Bruno Correia, Sofia A. Cerqueira, Chantal Beauchemin, Marta Pires de Miranda, Shijun Li, Rajesh Ponnusamy, Lénia Rodrigues, Thomas R. Schneider, Maria A. Carrondo, Kenneth M. Kaye, J. Pedro Simas, Colin E. McVey

Author Summary

Herpesviruses establish life-long latent infections. During latency, gammaherpesviruses, such as Kaposi's sarcoma-associated herpesvirus (KSHV), persist as multicopy, circularized genomes in the cell nucleus and express a small subset of viral genes. KSHV latency-associated nuclear antigen (LANA) is the predominant gene expressed during latent infection. C-terminal LANA binds KSHV terminal repeat (TR) DNA to mediate DNA replication.

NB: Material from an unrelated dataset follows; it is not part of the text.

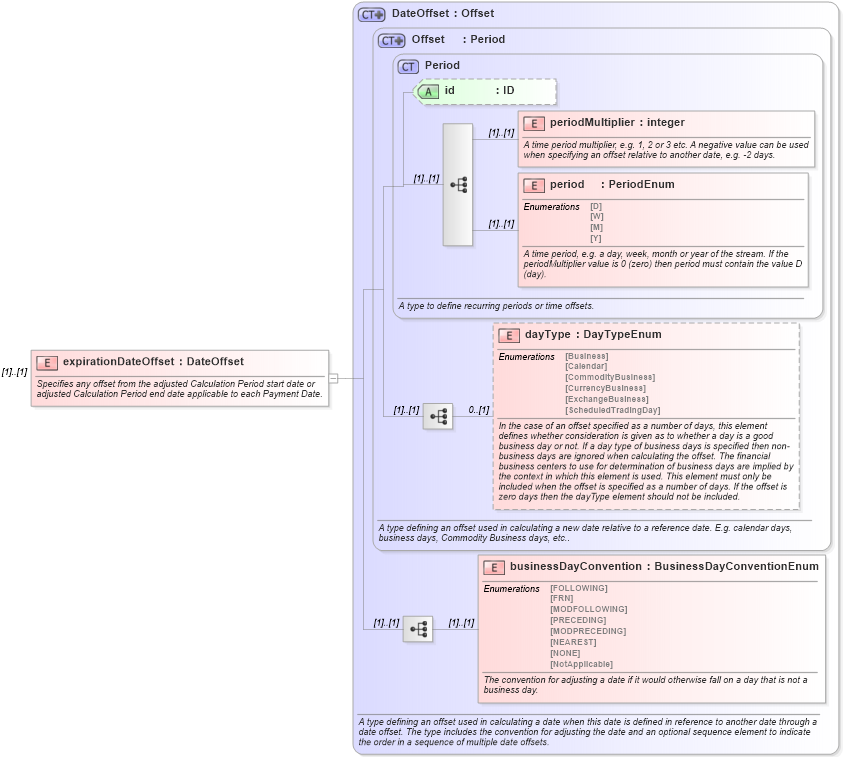Click the E icon beside dayType element
Screen dimensions: 843x757
tap(507, 335)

TR DNA binding also allows tethering of the viral genome to mitotic chromosomes to mediate DNA segregation to daughter nuclei. We describe here the crystal structure of the murine gammaherpesvirus 68 LANA DNA binding domain, which is homologous to that of KSHV LANA. The structure revealed a dimer and we identified residues involved in the interaction with viral DNA. Mutation of these residues abolished DNA binding and viable latency establishment in a mouse model of infection. We also identified a positively charged patch on the dimer surface opposite to the DNA binding region and found this patch exerts an important role in the virus's ability to expand latent infection in vivo. This work elucidates the structure of the LANA DNA binding domain and identifies a novel surface feature that is critical for viral latent infection, likely by acting through a host cell protein.